**PROBLEMS TO SOLVE**
1: List the four female comedians the column names as stars of the new "Ghostbusters" movie.
2: In the column, transcribe the stretch from "If you take" through "in the world.".

**DOCUMENT SEGMENT**

If you take a close look at the photo that accompanies this column, you might notice something: I am a white male.
This is not an accomplishment I strived for. It just happened, as the numbers came up a certain way in a roll of the genetic dice.
Being a white male, the popular culture tells us, means that I must wield enormous influence in politics, the mass media and society as a whole — and, because of that influence, I'm responsible for all manner of evils in the world.
Somehow, I don't feel all-powerful or particularly evil. Maybe I'm not doing the white-male thing right. Based on what's happening these days, I thought of many ways I'm not behaving like a stereotypical white male:
• I have never railed against the existence of female characters in video games, or against critics who have pointed out the sexist and misogynist elements of some video games. I also have never made death threats via social media against female video-game designers or critics, nor have I ever covered up such behavior by arguing that I was just looking out for journalistic ethics in the video-game criticism community.
• I cheered when I heard about a new "Ghostbusters" movie starring four female comedians, because I think those four women — Kristen Wiig, Melissa McCarthy, Kate McKinnon and Leslie Jones — are really funny, and Paul Feig is a great director of female comic talent. Not once did I complain that the movie, which I haven't seen yet, was a travesty against the original film, or that my childhood was being destroyed.
• I have not watched any of the movies Adam Sandler has made for Netflix.
• I have never danced like a dork in a sports arena when the JumboTron camera turned my way.
• I have never opined that I would switch my vote from Bernie Sanders to Donald Trump because I could see no difference between an anti-Wall Street socialist and a fulminating real-estate developer.
• In my college days, I never got drunk at a college party and thought, "Now would be a good time to try to force sex on an unconscious woman." I also never tried to blame such behavior on a campus culture toward alcohol and promiscuity (as the friends and family of the Stanford rapist Brock Turner did).

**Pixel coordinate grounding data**
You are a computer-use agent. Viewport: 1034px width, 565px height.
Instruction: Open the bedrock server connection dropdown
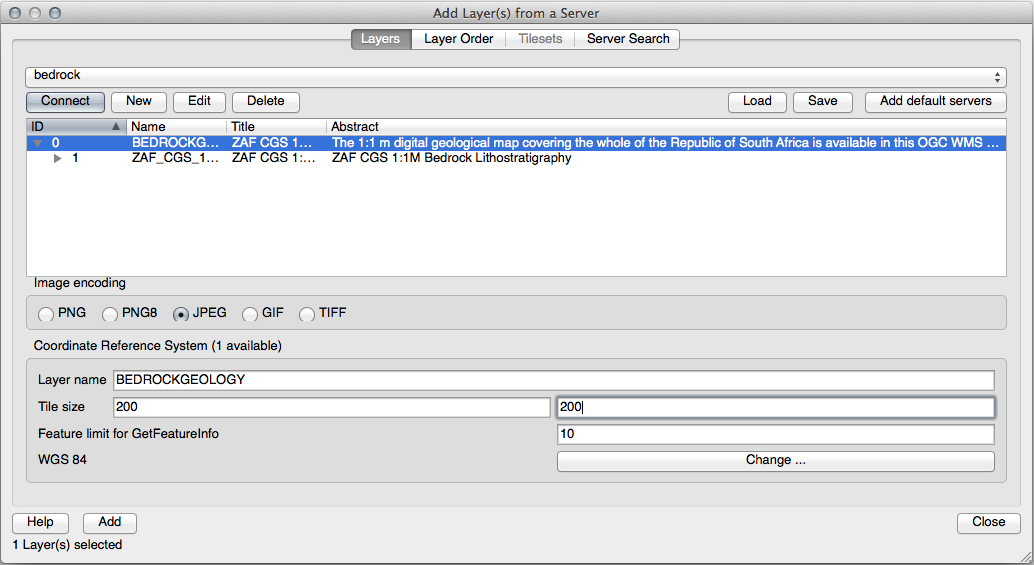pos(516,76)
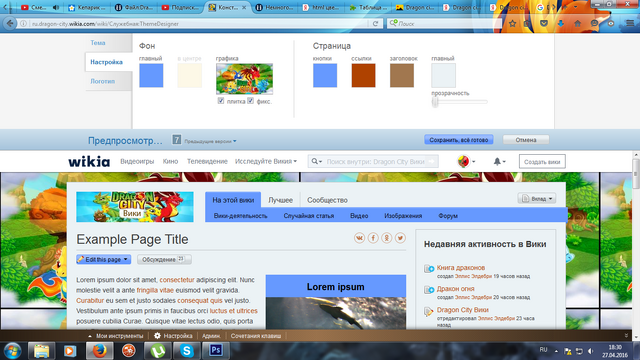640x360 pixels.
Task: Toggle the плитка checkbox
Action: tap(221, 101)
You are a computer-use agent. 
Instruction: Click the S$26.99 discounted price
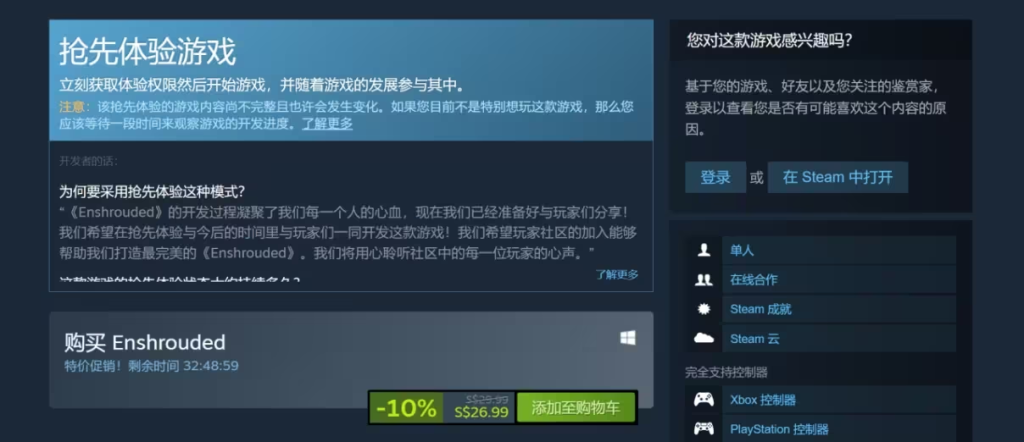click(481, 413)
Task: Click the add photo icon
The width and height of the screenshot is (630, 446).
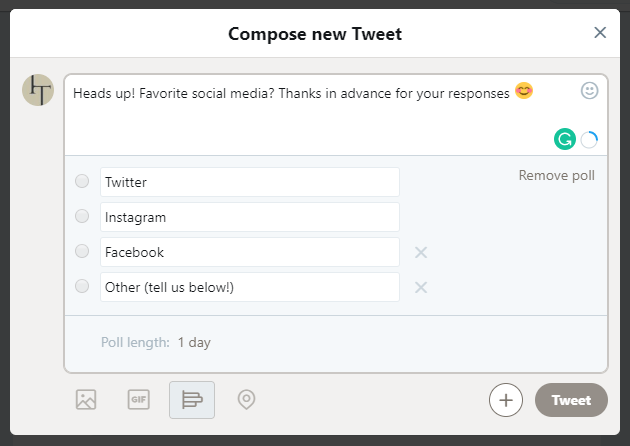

**TASK SOLUTIONS**
1: Kristen Wiig, Melissa McCarthy, Kate McKinnon and Leslie Jones

2:
If you take a close look at the photo that accompanies this column, you might notice something: I am a white male.
This is not an accomplishment I strived for. It just happened, as the numbers came up a certain way in a roll of the genetic dice.
Being a white male, the popular culture tells us, means that I must wield enormous influence in politics, the mass media and society as a whole — and, because of that influence, I'm responsible for all manner of evils in the world.